§ SOURCE EXCERPT
What Gillespie describes as a prophetic conception of history and genealogy yields multiple understandings. While the rulership of the Mexica was held almost exclusively by men, women's birth lines generated successive nobility and, at one point, a woman actually served as ruler. The Mexica queens-with the exception of the one woman ruler-appear in these narratives to have had little agency because their perceived discord and their sacrifice were repeated in order to generate the succeeding cycle. However, if women are rendered as tools of the ruling male elite in these accounts, as evidenced by their construction as the woman of discord and by the need to sacrifice them, they also are conceived as powerful figures that ennoble dynasties, inaugurate eras, and generally possess, as does the mother earth goddess, life-giving and life-taking powers. The dynamic reproduction cycle they represent signifies repetition, disruption, and re-creation of history, genealogy, and the human life cycle. "With the commencement of each cycle, a woman endowed the succeeding kings with the right to rule, a woman who thereby merged with her counterparts before and after her, to whom she was structurally identical. She was one woman and many women at once, a means of achieving union but representative of opposition, a source of power yet also of chaos, a threat to the orderly progression of the world but absolutely necessary to its maintenance; in short, a woman of discord."

§ DATA LINES
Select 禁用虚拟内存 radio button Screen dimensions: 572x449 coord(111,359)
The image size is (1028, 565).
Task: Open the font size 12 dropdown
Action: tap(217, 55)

§ SHORT EXERCISE 1
According to the passage on Mexica queens, what three things do women do or possess when they are conceived as powerful figures? List them.
§ SHORT EXERCISE 2
Carry on the passage on Mexica queens from its final sentence.
The lines come from a source unrelated to the passage on Mexica queens.

§ FINAL RESULT 1
- They ennoble dynasties.
- They inaugurate eras.
- They possess life-giving and life-taking powers, as the mother earth goddess does.

§ FINAL RESULT 2
Gillespie proposes that two female figures continue the woman of discord structure during the conquest and into the colonial and postcolonial periods. She argues that Malintzin Tenepal (La Malinche) and La Virgen de Guadalupe function as the structural equivalents to the goddesses and queens through actual and symbolic roles in disrupting and unifying the Spanish and indigenous cultures. Malintzin Tenepal, interpreter for Hernán Cortés, bore a child by him in 1522, which symbolized unification of the Spanish and indigenous peoples. Similarly, La Virgen de Guadalupe (Mother Mary) brings together the Spanish Catholic and indigenous Mexican religions through the church built in her honor, which is thought to have been built on the site of the temple of the goddess Tonantzin (Our Mother). Although Gillespie does not include La Llorona (the Wailing Woman) in her analysis, La Llorona also functions as both a disruptive and unifying figure. Her actions and narrative weeping disrupt patriarchal and colonial authority. She unites the past and present representing the Mexica mother earth goddess who wandered the streets of Tenochtitlan warning her children of the invading Spaniards. La Llorona's weeping also represents La Malinche's betrayal by Cortés; and the Chicanas and U.S. Mexicanas whose partners are unfaithful or who are deceived by government and religious institutions. In rupturing silence and inaction, La Llorona functions as a successor in the lineage of the woman of discord.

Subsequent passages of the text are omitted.